= EXERCISE TASK 1 =
Which earlier issue number does the GitHub issue text cite about time spent slicing the hazard intensity matrix?

----- TEXT

CLIMADA-project / climada_python

Python (3.8+) version of CLIMADA
GNU General Public License v3.0
316 stars 123 forks source link

Hazard.intensity in CSR format and not CSC format #938

Open mncosta opened 2 months ago

mncosta commented 2 months ago

Hi,

Not sure if this belongs here, but I have a question about Climada's performance and either I am missing something or I believe an improving could be made to the use of hazard intensities. Searching through the repositories' issues I only found a reference to this on #874, stating A significant amount of time is spent slicing the hazard intensity matrix, which is related to what I found.

As I found, currently Hazard.intensity is stored as a "row vector" spicy.sparse matrix in CSR format. I'm making this assumption from the provided example in here, specifically the following code section in Part 1:

%matplotlib inline
import numpy as np
from climada.hazard import Hazard
from climada.util.constants import HAZ_DEMO_FL
# to hide the warnings
import warnings
warnings.filterwarnings('ignore')

----------

= EXERCISE TASK 2 =
Convert the rows below, from the line with "Viewport: 1080px width, 814px" to the line with "Looking at the screenshot, I should [1367, 70].", into a two-column CSV with the header request,answer. Make one CSV row per request, put each value in a quoted field, and replace line breaks with spaces.

----- EXERCISE MATERIAL

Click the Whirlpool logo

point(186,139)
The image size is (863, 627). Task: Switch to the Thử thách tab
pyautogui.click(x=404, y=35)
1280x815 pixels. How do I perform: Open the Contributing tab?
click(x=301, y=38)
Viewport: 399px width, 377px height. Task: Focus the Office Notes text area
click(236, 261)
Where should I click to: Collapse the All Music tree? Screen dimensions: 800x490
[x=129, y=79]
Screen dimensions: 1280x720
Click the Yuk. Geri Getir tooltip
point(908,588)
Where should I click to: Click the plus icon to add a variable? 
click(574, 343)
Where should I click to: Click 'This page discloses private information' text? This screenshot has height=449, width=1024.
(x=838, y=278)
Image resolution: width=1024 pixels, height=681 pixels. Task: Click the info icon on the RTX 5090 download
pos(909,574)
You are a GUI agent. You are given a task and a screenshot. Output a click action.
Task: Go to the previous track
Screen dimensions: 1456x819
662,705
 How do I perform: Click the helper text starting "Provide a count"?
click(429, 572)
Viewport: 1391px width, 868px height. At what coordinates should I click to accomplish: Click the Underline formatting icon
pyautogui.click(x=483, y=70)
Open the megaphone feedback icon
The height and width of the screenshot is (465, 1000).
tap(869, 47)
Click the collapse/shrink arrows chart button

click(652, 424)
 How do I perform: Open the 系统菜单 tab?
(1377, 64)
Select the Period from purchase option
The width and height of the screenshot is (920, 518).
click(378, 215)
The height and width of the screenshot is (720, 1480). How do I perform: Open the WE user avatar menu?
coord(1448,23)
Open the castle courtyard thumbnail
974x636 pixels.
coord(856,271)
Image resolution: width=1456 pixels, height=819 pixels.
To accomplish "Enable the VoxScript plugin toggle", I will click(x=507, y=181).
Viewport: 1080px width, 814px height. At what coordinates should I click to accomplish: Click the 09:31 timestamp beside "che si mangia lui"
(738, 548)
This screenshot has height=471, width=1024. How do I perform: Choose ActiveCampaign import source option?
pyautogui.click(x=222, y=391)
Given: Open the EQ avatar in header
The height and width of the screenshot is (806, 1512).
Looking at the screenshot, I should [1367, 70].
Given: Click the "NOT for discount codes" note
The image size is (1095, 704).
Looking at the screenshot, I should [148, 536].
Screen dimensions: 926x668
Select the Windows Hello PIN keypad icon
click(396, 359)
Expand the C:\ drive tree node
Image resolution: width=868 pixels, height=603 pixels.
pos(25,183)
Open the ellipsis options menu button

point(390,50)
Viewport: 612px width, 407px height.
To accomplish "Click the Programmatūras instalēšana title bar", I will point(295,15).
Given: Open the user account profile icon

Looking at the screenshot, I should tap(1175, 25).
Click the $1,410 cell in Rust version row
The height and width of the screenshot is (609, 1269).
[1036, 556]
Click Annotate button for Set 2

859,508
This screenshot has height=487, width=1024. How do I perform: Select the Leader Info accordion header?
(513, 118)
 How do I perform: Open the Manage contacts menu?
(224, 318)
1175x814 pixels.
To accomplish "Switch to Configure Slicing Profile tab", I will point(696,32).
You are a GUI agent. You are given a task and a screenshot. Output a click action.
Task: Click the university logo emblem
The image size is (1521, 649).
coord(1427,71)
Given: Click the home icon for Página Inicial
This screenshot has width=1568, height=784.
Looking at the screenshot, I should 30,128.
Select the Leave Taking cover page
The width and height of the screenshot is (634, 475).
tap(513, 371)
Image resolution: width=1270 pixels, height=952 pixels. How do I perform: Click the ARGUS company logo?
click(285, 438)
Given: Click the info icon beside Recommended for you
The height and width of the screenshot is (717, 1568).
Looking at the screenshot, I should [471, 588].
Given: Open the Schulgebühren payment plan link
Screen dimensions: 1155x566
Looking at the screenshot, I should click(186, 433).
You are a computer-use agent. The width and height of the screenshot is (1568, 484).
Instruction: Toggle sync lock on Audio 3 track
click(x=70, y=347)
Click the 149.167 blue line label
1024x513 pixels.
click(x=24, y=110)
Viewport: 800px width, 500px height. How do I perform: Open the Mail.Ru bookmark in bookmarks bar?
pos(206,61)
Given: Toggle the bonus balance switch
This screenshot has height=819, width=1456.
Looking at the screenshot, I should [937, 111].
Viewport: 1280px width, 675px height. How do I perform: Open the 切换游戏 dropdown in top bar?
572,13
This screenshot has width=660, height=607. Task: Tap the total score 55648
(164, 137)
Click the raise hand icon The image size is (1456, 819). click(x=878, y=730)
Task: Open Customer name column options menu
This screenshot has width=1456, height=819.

----------

= COMPLETE OUTPUT 1 =
#874

= COMPLETE OUTPUT 2 =
request,answer
"Viewport: 1080px width, 814px height. At what coordinates should I click to accomplish: Click the 09:31 timestamp beside ""che si mangia lui""","(738, 548)"
"This screenshot has height=471, width=1024. How do I perform: Choose ActiveCampaign import source option?","pyautogui.click(x=222, y=391)"
"Given: Open the EQ avatar in header The height and width of the screenshot is (806, 1512).","Looking at the screenshot, I should [1367, 70]."